Popüler kültürün bir aparatı olarak görülen dizilerin kültürel iktidara doğrudan tekabül eden bir boyutu var. Zira, ideolojilerin en yaygın mücadele alanlarından biri olarak popüler kültür gündelik hayattan siyasal gündeme, modadan çeşitli zevklere ve alışkanlıklara kadar bir çok yönelimi etkiliyor, hatta belirliyor.
Kültür endüstrisinin kendine en fazla meşruiyet sağladığı piyasa olan medya, diziler eliyle sürekli olarak kültürel hegemonyayı yeniden üretiyor.
Bu anlamda, dizinin örneğin Behçat Ç. gibi ideolojik yoğunluklu bir senaryosunun olması gerekmiyor. Çocuklar Duymasın adlı sitcom dizisinin "psikoloğa gitme modasına" katkısını hatırlamamız yeterli.
Ancak, kültürel iktidarın bir dizi eliyle ne derece tesis edildiği ve nasıl topluma yansıtıldığına dair en çarpıcı ve dört başı mamur örneklerden biri nostaljik bir şekilde masumiyet ve sıcaklıkla anılan Bizimkiler dizisi.
Oğuzhan Bilgin'in editörlüğünü yaptığı "Kültürel İktidar" kitabında yer alan Abdülkadir Gölcü'nün kaleme aldığı "Bir Kültürel İktidar Teşebbüsü: Bizimkiler Dizisi" makalesinde bu örnek detaylı olarak inceleniyor.
1989-2002 yılları arasında ekrana gelen Bizimkiler dizisinde Türkiye'nin sosyal ve siyasal olarak en çalkantılı yıllarının yaşandığı 90'ların ülke gündeminden tamamen izole bir ortam yansıtılıyor.
"Resmi ideolojiye uygun makbul bir vatandaş grubunun" yaşantısının yansıtıldığı dizide seküler yaşam formu merkeze alınıyordu. "Laik ve kentli bir zümrenin apartman hayatı" ve köyden kente göç edenlerin hikayesinin anlatıldığı diziyle ilgili, Gölcü senaryo ve diyalogların verilmek istenen mesaja uygun bir şekilde özenle tasarlandığını söylüyor.
Dine ilişkin kavramlara kesinlikle yer verilmediğini aktaran Gölcü, dini ritüellerin ve ifadelerin yalnızca kapıcı, seyyar satıcı ve temizlik görevlisi kişilerce dile getirildiğine dikkat çekiyor.
Dizide, zaman içinde bu karakterlerin de "ideal insan" tipine evrilerek seküler bir dönüşüm yaşadığını belirtiyor.

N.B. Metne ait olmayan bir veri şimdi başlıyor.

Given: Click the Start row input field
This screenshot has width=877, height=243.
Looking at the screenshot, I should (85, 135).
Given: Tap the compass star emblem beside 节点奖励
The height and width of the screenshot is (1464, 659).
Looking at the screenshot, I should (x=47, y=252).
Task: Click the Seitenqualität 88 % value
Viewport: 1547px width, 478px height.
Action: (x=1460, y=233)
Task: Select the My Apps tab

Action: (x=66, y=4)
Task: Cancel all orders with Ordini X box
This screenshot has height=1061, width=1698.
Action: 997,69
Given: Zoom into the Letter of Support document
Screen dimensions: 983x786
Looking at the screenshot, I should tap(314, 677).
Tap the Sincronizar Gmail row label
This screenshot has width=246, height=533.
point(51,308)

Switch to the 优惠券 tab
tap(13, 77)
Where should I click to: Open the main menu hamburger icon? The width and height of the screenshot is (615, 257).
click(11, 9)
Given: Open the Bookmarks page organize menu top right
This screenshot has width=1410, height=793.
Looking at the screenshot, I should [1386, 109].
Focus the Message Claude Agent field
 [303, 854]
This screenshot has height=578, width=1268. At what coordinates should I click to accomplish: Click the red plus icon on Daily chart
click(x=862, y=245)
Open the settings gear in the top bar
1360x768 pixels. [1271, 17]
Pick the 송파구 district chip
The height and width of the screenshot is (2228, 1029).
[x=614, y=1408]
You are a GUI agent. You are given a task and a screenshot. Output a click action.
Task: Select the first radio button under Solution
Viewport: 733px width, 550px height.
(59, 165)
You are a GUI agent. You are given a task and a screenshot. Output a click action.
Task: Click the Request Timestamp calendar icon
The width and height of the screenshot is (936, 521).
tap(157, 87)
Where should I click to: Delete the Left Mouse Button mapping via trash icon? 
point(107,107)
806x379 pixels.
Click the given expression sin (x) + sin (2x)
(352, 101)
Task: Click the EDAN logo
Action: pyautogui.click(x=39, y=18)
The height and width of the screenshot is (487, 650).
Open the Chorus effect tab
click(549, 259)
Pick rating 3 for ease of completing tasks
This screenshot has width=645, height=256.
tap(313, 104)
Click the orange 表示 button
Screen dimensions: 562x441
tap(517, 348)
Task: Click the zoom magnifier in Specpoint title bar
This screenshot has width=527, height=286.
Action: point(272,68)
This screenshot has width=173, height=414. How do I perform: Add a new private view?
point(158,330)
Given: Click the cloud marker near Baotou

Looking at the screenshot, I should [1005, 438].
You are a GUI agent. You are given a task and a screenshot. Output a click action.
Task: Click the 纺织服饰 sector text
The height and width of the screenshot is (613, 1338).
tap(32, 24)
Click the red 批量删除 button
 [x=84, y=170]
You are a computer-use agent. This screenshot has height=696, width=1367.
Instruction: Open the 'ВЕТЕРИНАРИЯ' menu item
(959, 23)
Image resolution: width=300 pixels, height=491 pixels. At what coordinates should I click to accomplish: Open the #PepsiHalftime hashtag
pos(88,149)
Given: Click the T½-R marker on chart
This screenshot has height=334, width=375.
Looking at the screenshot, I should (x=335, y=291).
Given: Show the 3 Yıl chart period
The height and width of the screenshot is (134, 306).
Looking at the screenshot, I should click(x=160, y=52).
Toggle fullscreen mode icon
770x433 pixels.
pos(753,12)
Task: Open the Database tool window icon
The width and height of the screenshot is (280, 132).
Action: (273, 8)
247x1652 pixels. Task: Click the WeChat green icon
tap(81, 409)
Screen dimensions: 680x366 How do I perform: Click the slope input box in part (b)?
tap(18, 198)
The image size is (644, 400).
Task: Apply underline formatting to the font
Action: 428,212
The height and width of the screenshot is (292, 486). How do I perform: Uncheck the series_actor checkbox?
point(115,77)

Türkiye'nin karanlık yılları olarak bilinen 90'ların bugün bile bazı kesimlerce övgüyle anılması dizinin oluşturmak istediği algı konusunda ne kadar başarılı olduğunu gösteriyor.
90'lar algısının olgunun önüne geçmesi örneğinde bir dizinin rolü sektörün imaj ve mesaj konusundaki etkisini ortaya koyuyor.
Bugün de, topluma sunulan dizilerin hangi algıları oluşturduğuna, hangi imajları kurguladığına, hangi mesajları taşıdığına bu gözle bakmamız gerekiyor.
Zihnini kültürel hegemonyanın saldırılarından korumak herkesin, maalesef, şahsi sorumluluğunda.